- [指示文 A]: 以下のBnF訪問記から、「3日目: BnFと『グランド・ブダペスト・ホテル』」から「じ会計窓口で8ユーロ支払う。」までを一字一句変えずに抜き出してください。

3日目: BnFと『グランド・ブダペスト・ホテル』

WiFi環境がよろしくないので結局昨日の写真はまだ上げられないのだが、昨日帰ったらBnF(フランス国立図書館)から研究図書室の事前認定の受領通知が届いていたので、今朝早くからBnFへ。BnFは中庭の上部(地上)にあるリファレンス・ライブラリーと地下(といっても中庭が掘ってあるので地下感はない)にあるリサーチ・ライブラリーの2つに別れていて、大人なら誰でも入れる前者と違い、後者は少々複雑な手続きをする必要がある。学生は指導教員の推薦書等が必要なようだが、私は一応講師である、という肩書きで日本から事前認定(pré-accréditation)を申請していた。送ったのが金曜なので、土日挟んで4、5日経って受領通知が下りたことになる。
入口の金属探知機と荷物検査を通って中に入ると、インフォメーションがあり、リサーチ・ライブラリーに入るカードが欲しいと言うと順番待ちの整理券をくれる。そして右手にある別の窓口に行って少々の面接を受けると(かなりびびっていたけどカードを3日にするか15日にするか、というレベルで、研究内容についてはさほど聞かれない)リサーチ・ライブラリー用のカードと簡単なインストラクションをしてくれ、利用料を会計窓口で払ってくれとのこと(日本ではありえないけど、有料なのです)。展覧会などと同じ会計窓口で8ユーロ支払う。
ここまででとりあえず地下への潜入許可が下りたことになるのだけれど、ここからも結構複雑で、まずクロークで荷物を預け、代わりに透明の肩掛けプラスチック・バッグをもらう(BnFのロゴ入り)。ラップトップやデジカメなんかも持っていって良いのだが、全部こっちに移し替える必要がある。それを肩から下げて入場ゲートでカードをかざすと、開けゴマ、という感じで重々しい二重の入場門が開く。中に入ったら長いエスカレーターがあって、下の受付で閲覧したい本を言うと行くべきブース(だだっ広い敷地の中は分野毎に大きく別れている)を教えてくれる。再びカードをかざして中に入ると、静まり返った回廊に出る。目の前には例の庭園があり、ロの字型の回廊の両サイドに分野毎の図書室がある。この時点でかなり感動だ。

- [指示文 B]: 下に示す記録のうち、「Given: Click the」を含む行から記録の最後の行までを、空行を除いた番号付きリストとして並べてください。画像は答えに含めないでください。

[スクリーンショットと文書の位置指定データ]
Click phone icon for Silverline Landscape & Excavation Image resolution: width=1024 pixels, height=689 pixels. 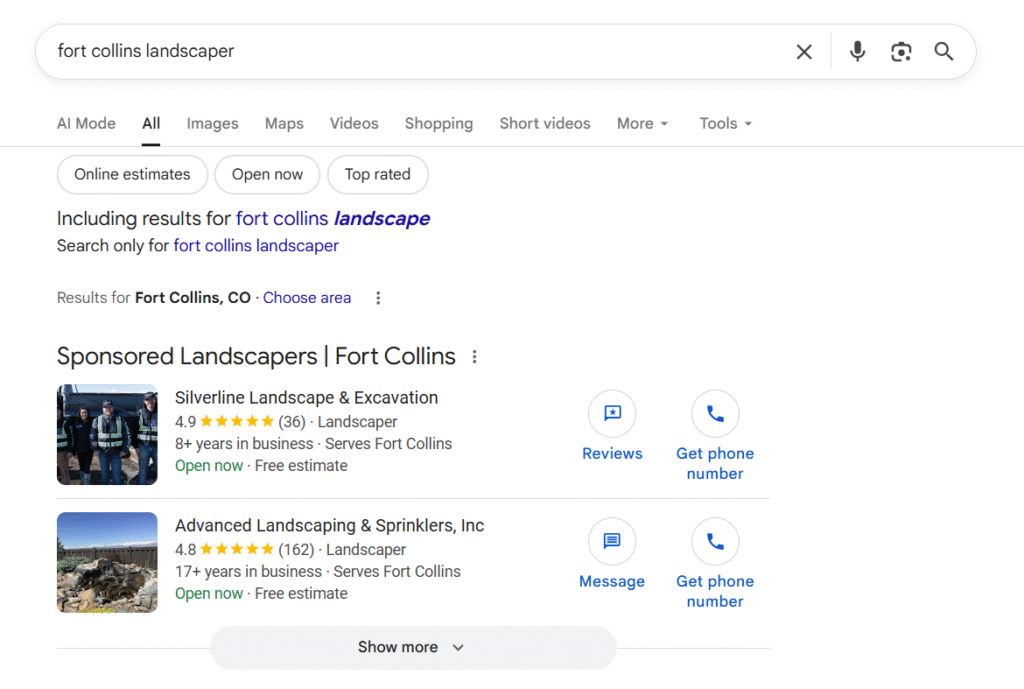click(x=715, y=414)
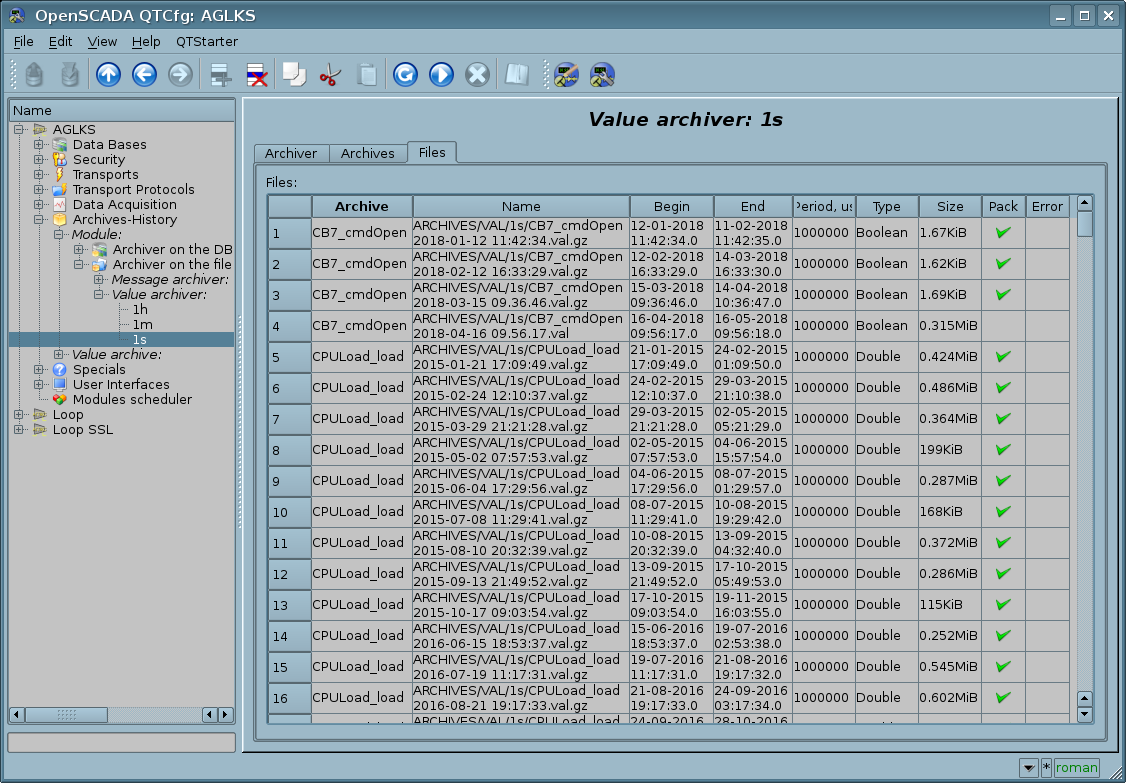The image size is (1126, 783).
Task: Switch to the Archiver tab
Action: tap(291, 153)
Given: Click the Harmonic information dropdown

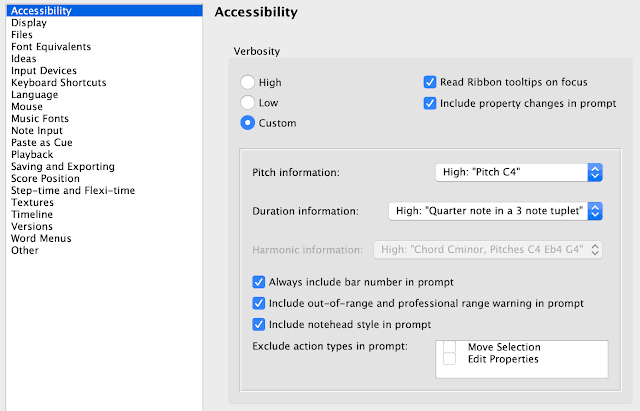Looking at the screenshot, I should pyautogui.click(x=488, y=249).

- [正解 A]:
3日目: BnFと『グランド・ブダペスト・ホテル』

WiFi環境がよろしくないので結局昨日の写真はまだ上げられないのだが、昨日帰ったらBnF(フランス国立図書館)から研究図書室の事前認定の受領通知が届いていたので、今朝早くからBnFへ。BnFは中庭の上部(地上)にあるリファレンス・ライブラリーと地下(といっても中庭が掘ってあるので地下感はない)にあるリサーチ・ライブラリーの2つに別れていて、大人なら誰でも入れる前者と違い、後者は少々複雑な手続きをする必要がある。学生は指導教員の推薦書等が必要なようだが、私は一応講師である、という肩書きで日本から事前認定(pré-accréditation)を申請していた。送ったのが金曜なので、土日挟んで4、5日経って受領通知が下りたことになる。
入口の金属探知機と荷物検査を通って中に入ると、インフォメーションがあり、リサーチ・ライブラリーに入るカードが欲しいと言うと順番待ちの整理券をくれる。そして右手にある別の窓口に行って少々の面接を受けると(かなりびびっていたけどカードを3日にするか15日にするか、というレベルで、研究内容についてはさほど聞かれない)リサーチ・ライブラリー用のカードと簡単なインストラクションをしてくれ、利用料を会計窓口で払ってくれとのこと(日本ではありえないけど、有料なのです)。展覧会などと同じ会計窓口で8ユーロ支払う。

- [正解 B]:
1. Given: Click the Harmonic information dropdown
2. Looking at the screenshot, I should pyautogui.click(x=488, y=249).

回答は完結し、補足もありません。